Around 9.45 AM, TCS shares were trading flat with a positive at Rs 2,205.85 apiece, after touching day's high of Rs 2,222. TCS stock price has rallied nearly 48 per cent since March low of Rs 1,504.4 per share.
TCS share price fell 1.18 per cent in the opening trade but soon turned positive and gained nearly one per cent on Friday, a day after the company reported a decline in revenues and earnings in the April-June quarter of the current fiscal, on the back of the coronavirus pandemic. The IT bellwether, Tata Consultancy Services, posted 13.81 per cent on-year fall in profit at Rs 7,008 crore for the first quarter of the FY21. The company missed the Street’s estimates on all fronts in the quarter ended June 30. “While the Q1FY21 numbers were below street expectations on all counts, new deal wins remained strong at USD 6.9bn for the quarter which was a key positive. Markets will also look forward to management commentary and their outlook for the rest of the year,” said Jyoti Roy, DVP Equity Strategist, Angel Broking Ltd.
Around 9.45 AM, TCS shares were trading flat with a positive at Rs 2,205.85 apiece, after touching day’s high of Rs 2,222. TCS stock price has rallied nearly 48 per cent since March low of Rs 1,504.4 per share. Earlier this week, TCS shares hit a fresh record high of Rs 2,301.85 apiece on BSE after JP Morgan Funds bought TCS shares worth nearly Rs 247 crore through an open market transaction. Research and brokerage firm Motilal Oswal Financial Services maintains a positive outlook on the stock. “Management believes the worst impact of COVID-19 is behind (both in terms of revenue and profitability) even as some variables such as pricing and working capital cycles warrant a close watch. We expect TCS to be a key beneficiary of the COVID-19-led increase in tech intensity across verticals, it said. The brokerage firm also said that while the peak of COVID-19-led uncertainty may be behind, near-term negative surprises related to demand, pricing, and collections cannot be ruled out. “TCS has a historical track record of adapting to multiple business challenges and technology change cycles,” Motilal Oswal said in a research report.

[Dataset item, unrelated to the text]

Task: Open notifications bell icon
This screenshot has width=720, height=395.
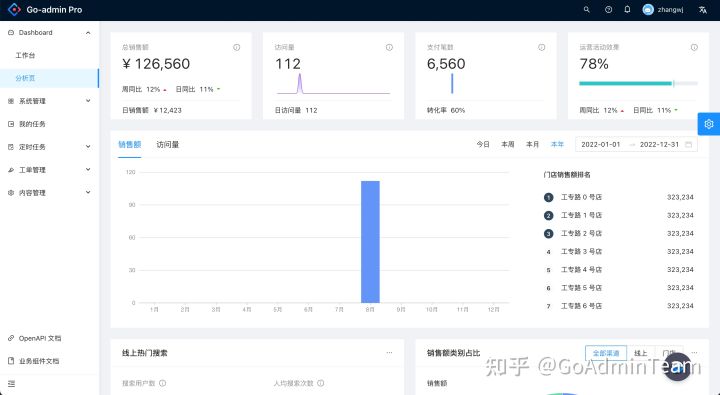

Research and brokerage firm Philip Capital is upbeat on the stock with 10 per cent upside. “It’s times like these, that clients value the vendor expertise, scale and adaptability more – leading to a highly evident “flight to quality” – which benefits firms like TCS. We continue to believe that if there is one company which can emerge stronger out of this crisis – it will be TCS,” it said. It believes TCS to bounce back strongly in FY22, however, it said that FY21 will remain a washout year for the entire sector.
Motilal Oswal has given a ‘neutral’ rating, while Philip Capital recommended to ‘buy’ the stock. On the other hand, HDFC Securities maintained ‘reduce’ on TCS with a target price of Rs 1,980, a downside of 10 per cent
The board of the company also recommended an interim dividend of Rs 5 per share which shall be paid on July 31 to the equity shareholders.